For the past twenty-five years, seismic shear wave data have been applied in various parts of the petroleum exploration and production industry. Since direct sources of shear-wave energy were often deployed, data acquisition was generally limited to land locations. Further, concerns about receiver coupling also limited recording of mode-converted shear waves from conventional sources to land environments. In recent years, multicomponent seismic data acquisition has been successfully extended into the marine environment through 3-C and 4-C bottom cable recording using conventional air-gun sources. Mode-converted shear-wave energy has been quite effectively recorded, and processing capabilities are rapidly evolving. The actual interpretation and application of these data, however, has not experienced as rapid a rate of progress as the evolution of acquisition and processing technology.

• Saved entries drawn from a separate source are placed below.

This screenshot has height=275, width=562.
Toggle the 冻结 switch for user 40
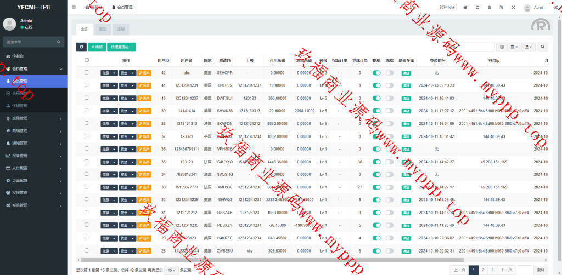(389, 98)
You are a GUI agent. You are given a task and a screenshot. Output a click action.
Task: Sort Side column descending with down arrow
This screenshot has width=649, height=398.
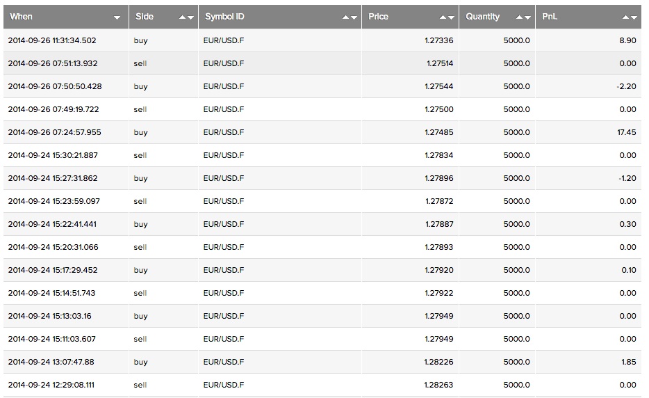(190, 17)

This lecture focuses on where we stand as an industry in the application of multicomponent data, experience of end users and how they can incorporate multicomponent data into their interpretations, and the status of effective interpretive models required to fully exploit the potential of the information contained in multicomponent seismic data. This includes a review of published results demonstrating the existence of many applicable interpretive models and how they have been successfully applied. Further improvement of communications among technology implementers and developers will reduce apparent barriers to widespread application of these technologies.

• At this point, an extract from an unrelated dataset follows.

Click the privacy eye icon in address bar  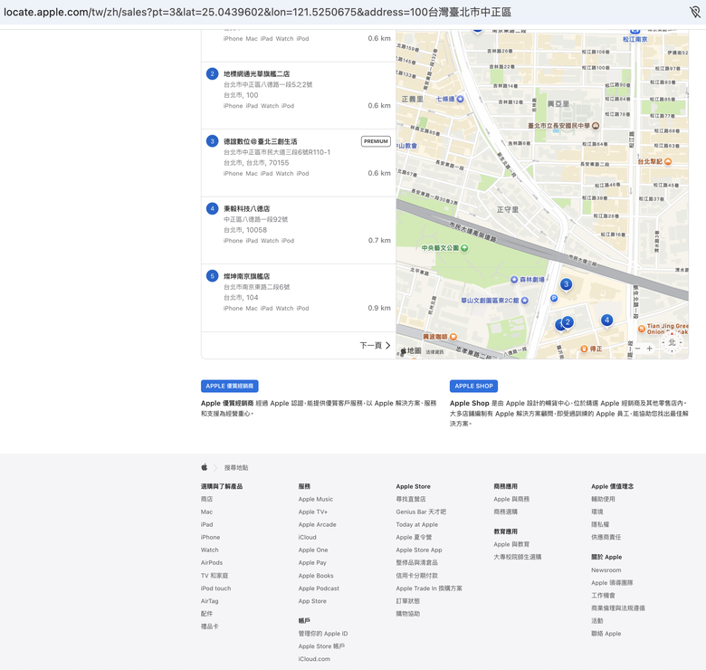click(694, 13)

One barrier to widespread application of 4-C P-wave and shear (P-SV) wave data acquired in marine environments has been limited experience and understanding by asset team interpreters of just how to use these new types of data offered by technology developers. This limitation in actual application of data may be a result of the either a paucity of effective interpretive models or a failure of technology developers to communicate potential application techniques to the ultimate users. Some applications, such as using shear-wave data to image through gas clouds, have received almost immediate acceptance by the end users, while other applications, such as lithology and pore-fluid discrimination and prediction, have been slower to be widely applied.

A review of published applications addressing some of the specific concerns of interpreters and end users of conventional P-P and newer P-SV seismic data may help us break down the perceived barriers to application of all the seismic data available to solve exploration, production, and reservoir characterization and monitoring problems. Overall, successful application of multicomponent data to solve a variety of new problems will depend upon dissemination of not only new technology but also the information we already have from existing technology.


Dr. Robert H. Tatham is a professor of exploration geophysics in the Department of Geological Sciences at the University of Texas at Austin where he holds the Shell Oil Companies Centennial Chair in Geophysics. His 30 years of industry experience includes research and exploration positions with Texaco and GeoSource.

In 1967, Dr. Tatham completed his B.S. in physics from California State University at Northridge and immediately began his career in geophysics with Texaco. Initial activities at Texaco included processing of digital seismic data (then a new technology) and progressing to interpretation of data from east Texas, south Texas, and the Gulf of Mexico. While working in this early assignment, Dr. Tatham studied at the University of Houston and completed his M.S. in applied geophysics in 1970. A year later, he began studies at the Lamont-Doherty Geological Observatory of Columbia University and was awarded his Ph.D. in 1975.

Dr. Tatham is actively involved in SEG activities. He has served as an Associate Editor for GEOPHYSICS (1990-97), has been chair of the SEG Research Committee-where he continues active participation-and has served as the President of the Geophysical Society of Houston (1997-98). Continuing activities include involvement with integrating geophysical, geological and reservoir engineering activities.

Dr. Tatham has published extensively on a variety of topics in exploration geophysics, including co-authoring the book Multicomponent Seismology in Petroleum Exploration, currently in its third printing. His dozens of publications include not only numerous papers on shear wave topics but data processing and reservoir geophysics as well. He is an active member of the SEG, GSH, AAPG, SSA, AGU and SPWLA.